*Exercise requirements*:
Consider the data that follows and state how many lines contain the string "agent", using the number alone.

*Source material*:
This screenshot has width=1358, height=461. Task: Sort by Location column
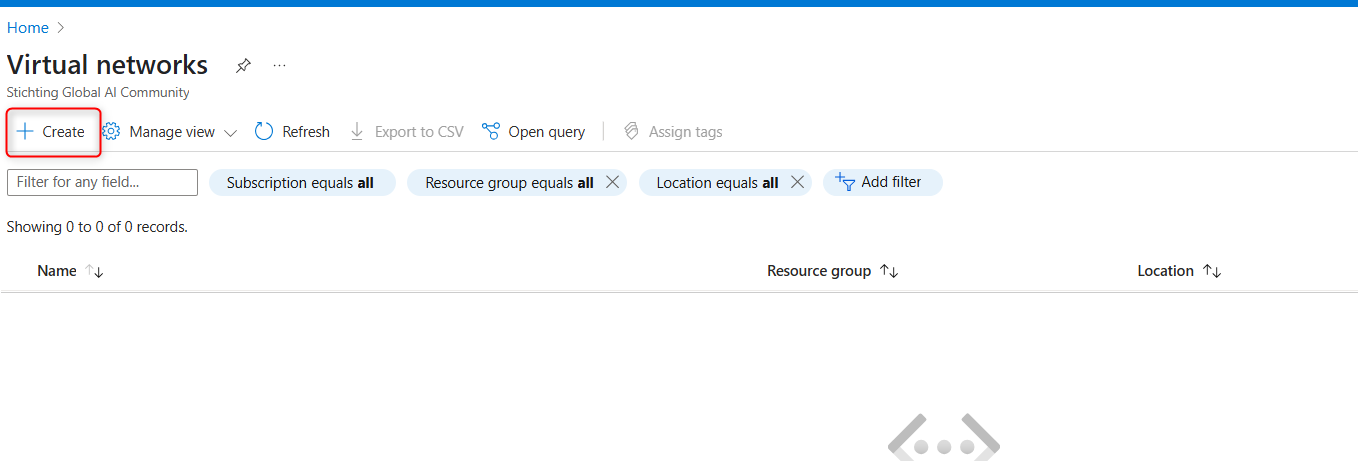point(1212,271)
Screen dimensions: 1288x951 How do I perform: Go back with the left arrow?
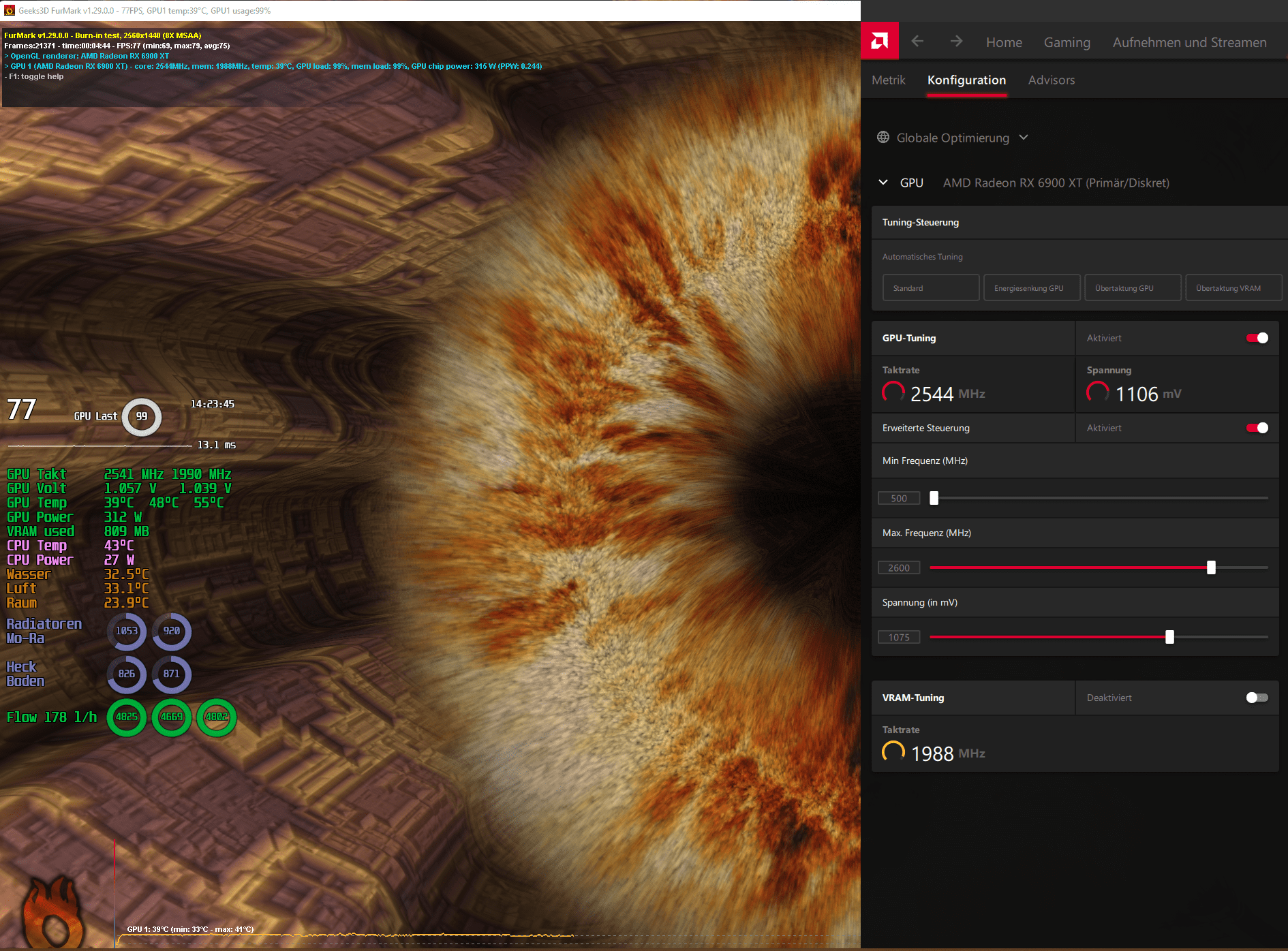(x=917, y=42)
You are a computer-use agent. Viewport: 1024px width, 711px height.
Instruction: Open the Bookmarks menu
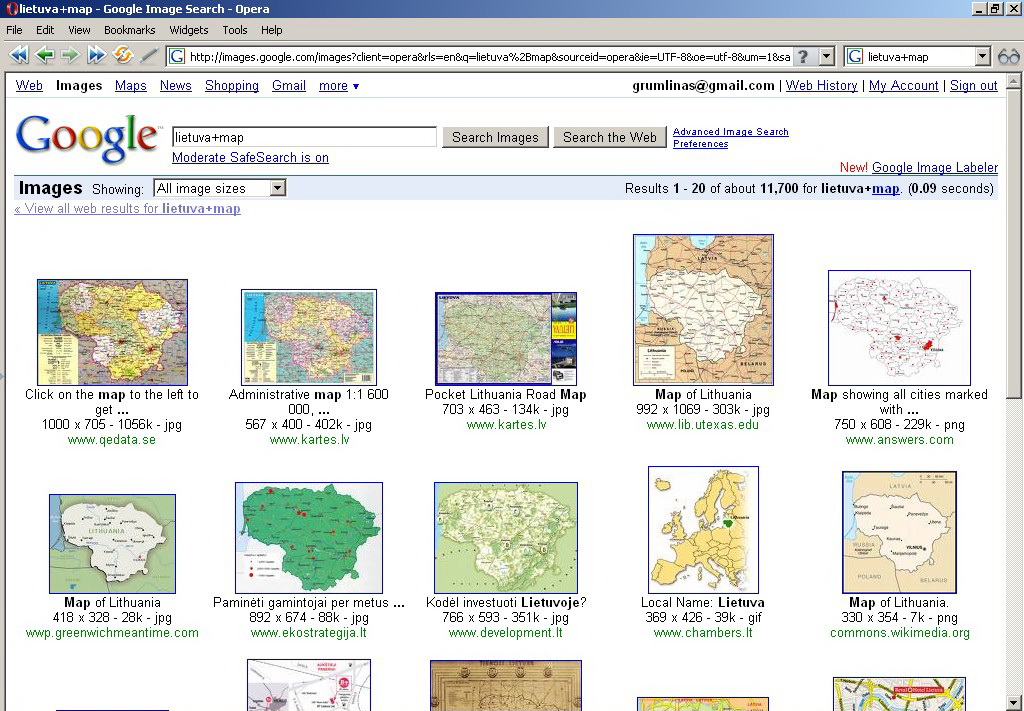[x=129, y=30]
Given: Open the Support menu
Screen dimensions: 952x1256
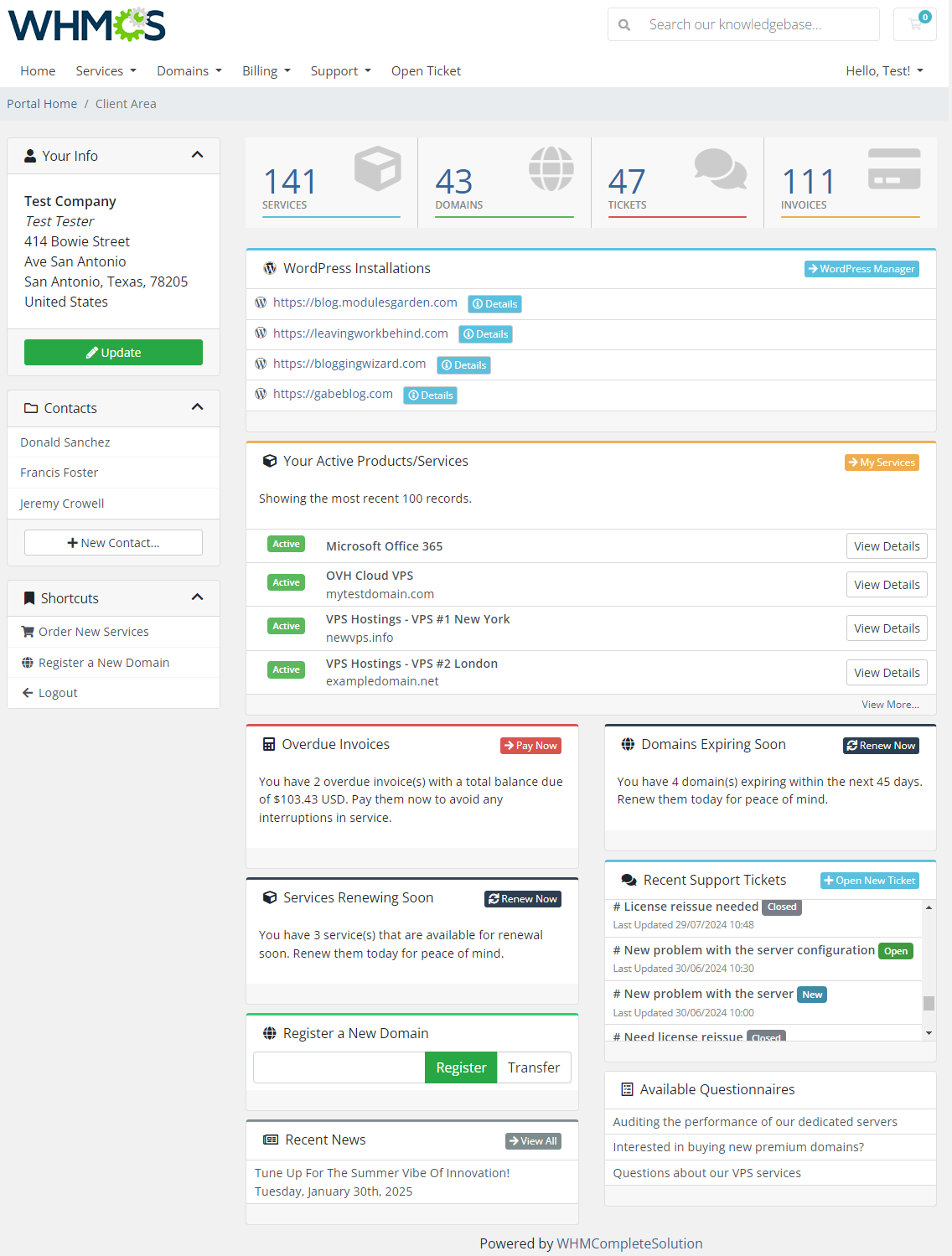Looking at the screenshot, I should 340,70.
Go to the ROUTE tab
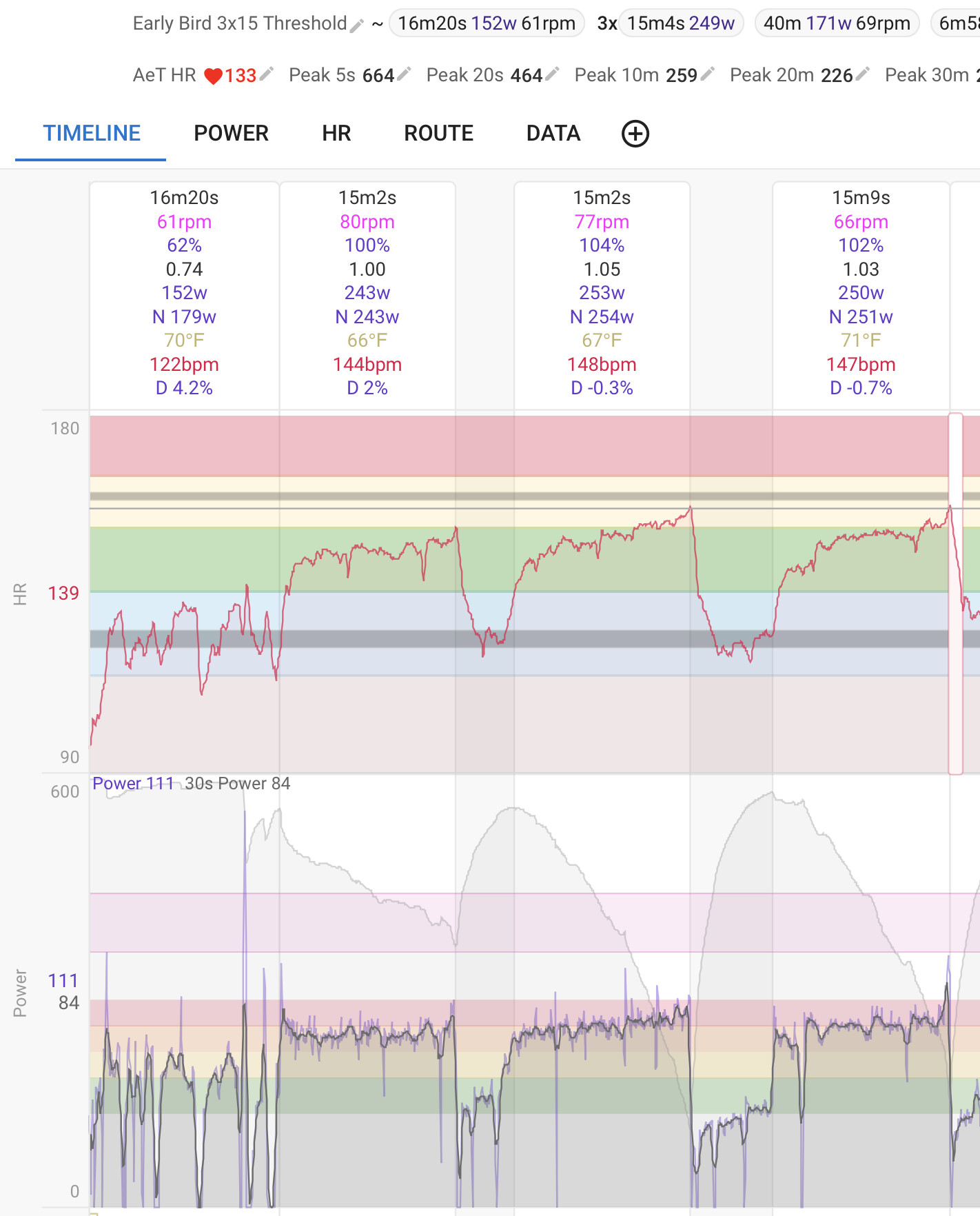Screen dimensions: 980x1216 tap(438, 134)
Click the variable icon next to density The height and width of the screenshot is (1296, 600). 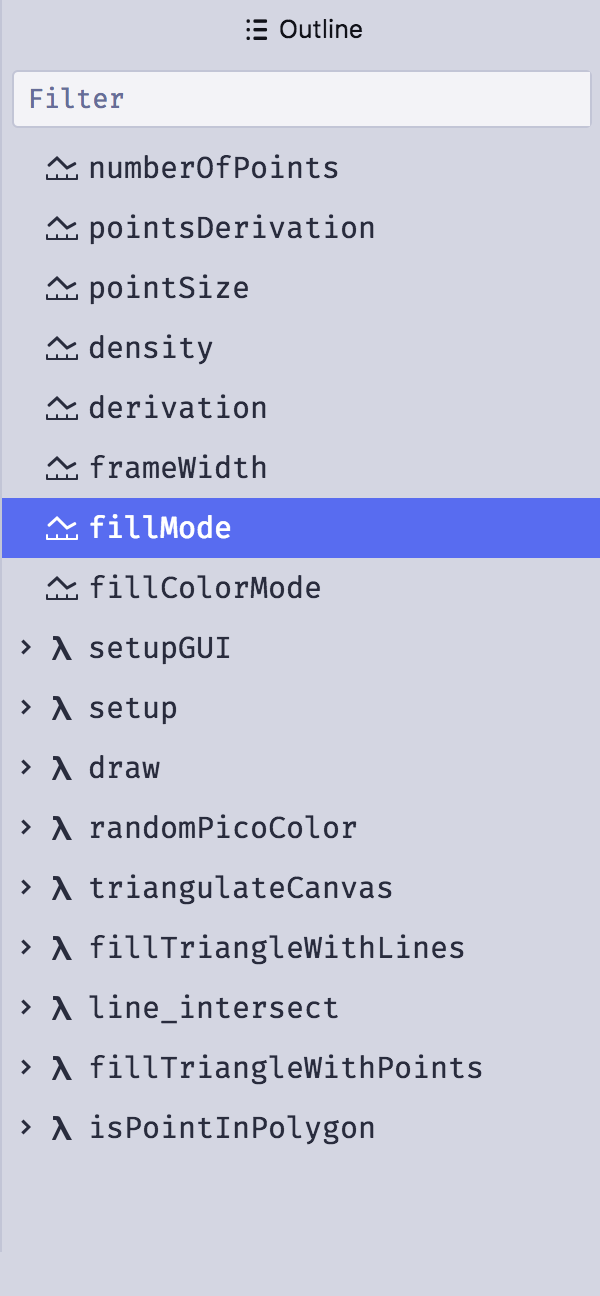(62, 348)
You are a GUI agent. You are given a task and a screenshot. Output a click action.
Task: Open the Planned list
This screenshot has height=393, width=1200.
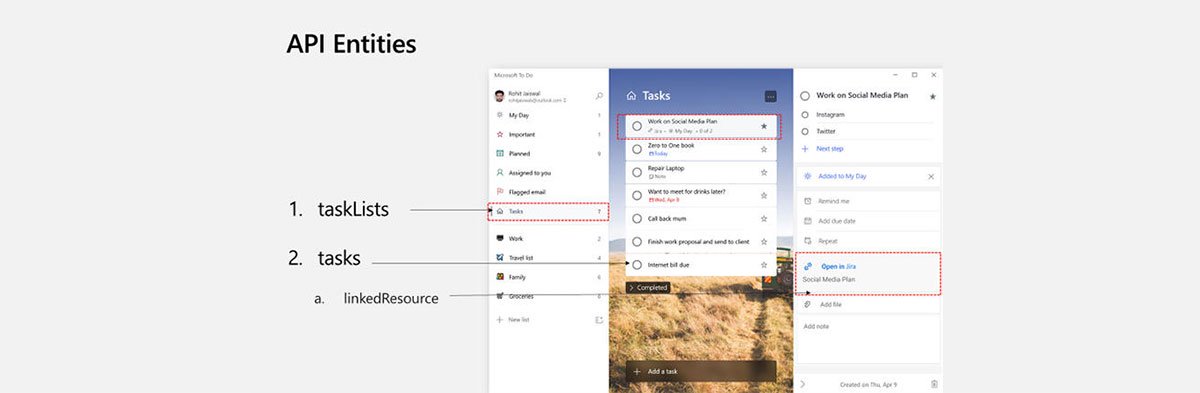tap(548, 154)
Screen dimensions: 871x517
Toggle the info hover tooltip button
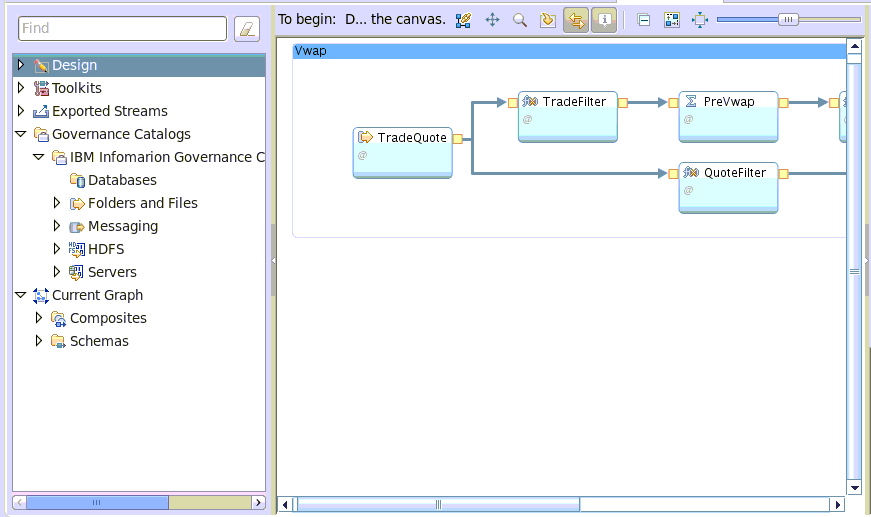[x=603, y=19]
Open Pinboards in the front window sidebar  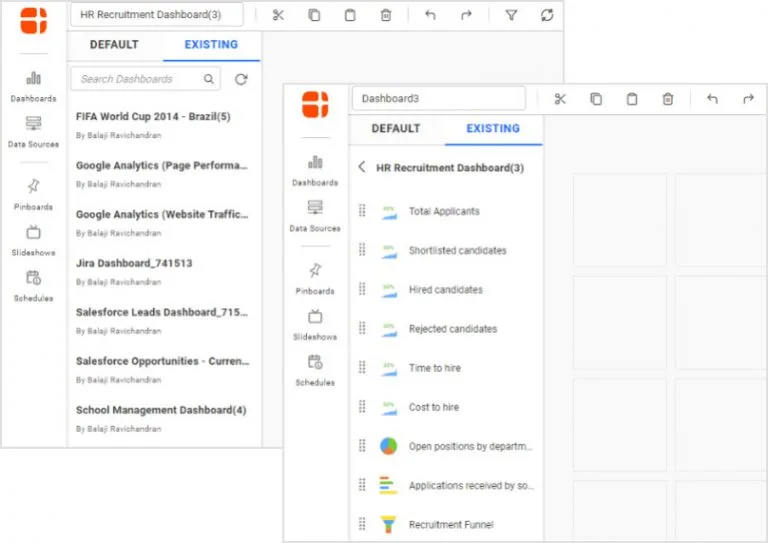(315, 277)
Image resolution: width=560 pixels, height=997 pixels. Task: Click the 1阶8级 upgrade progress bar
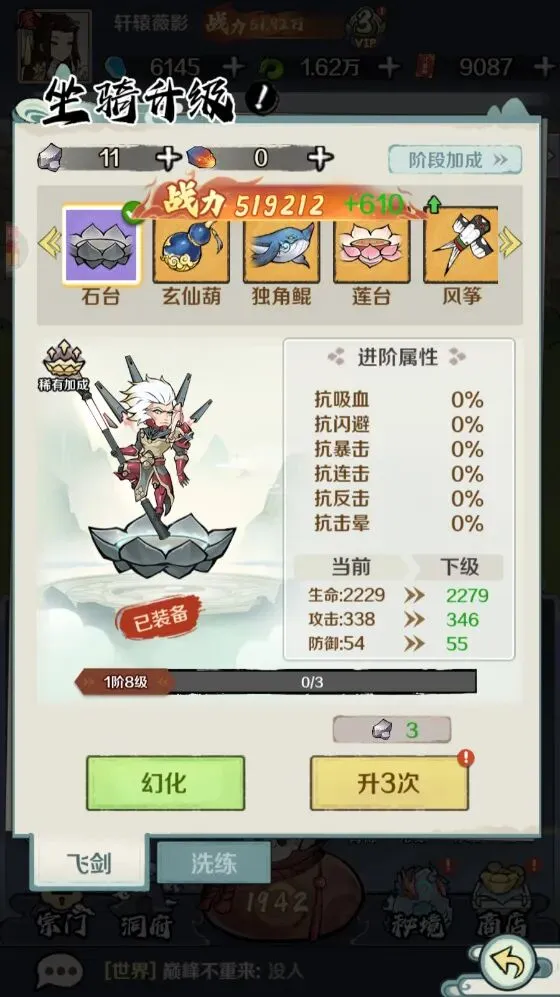[x=275, y=682]
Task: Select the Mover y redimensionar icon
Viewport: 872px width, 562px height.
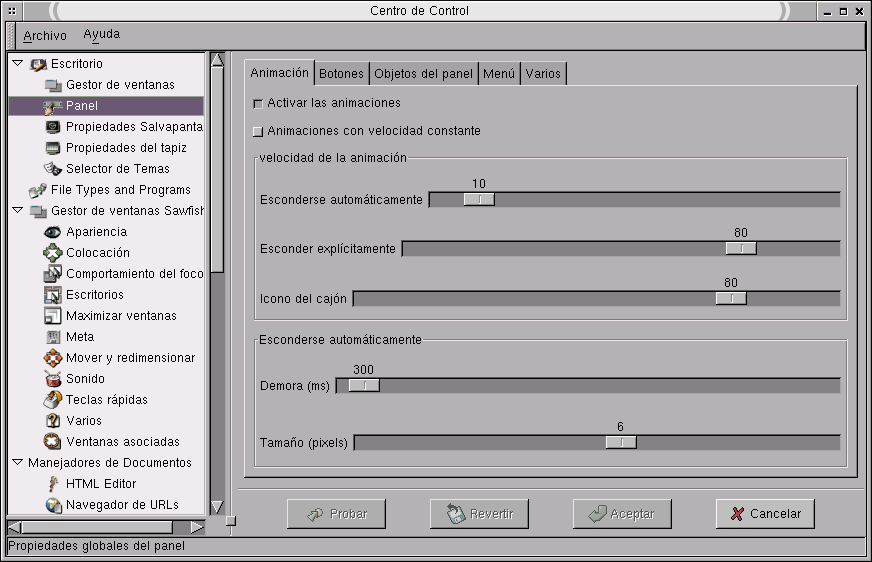Action: 53,358
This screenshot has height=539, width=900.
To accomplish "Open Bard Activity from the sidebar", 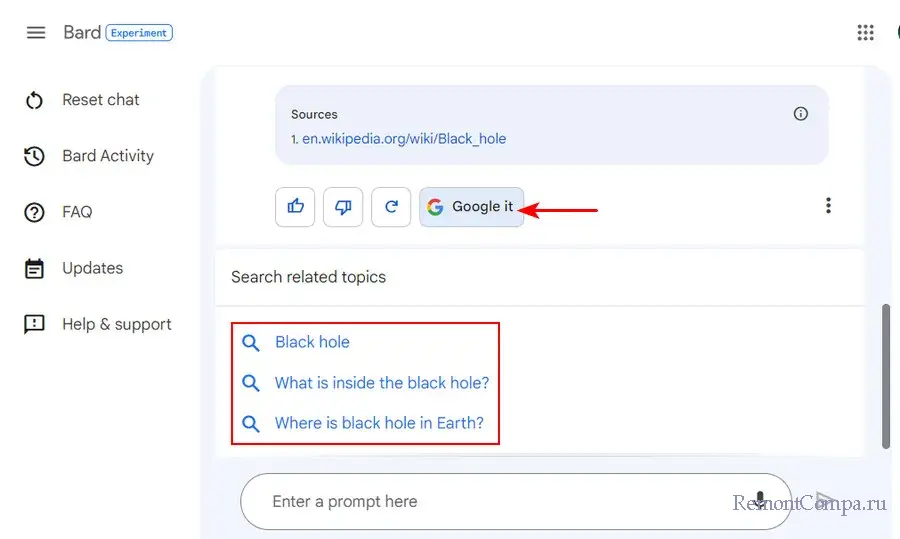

*Reply to the exercise*:
2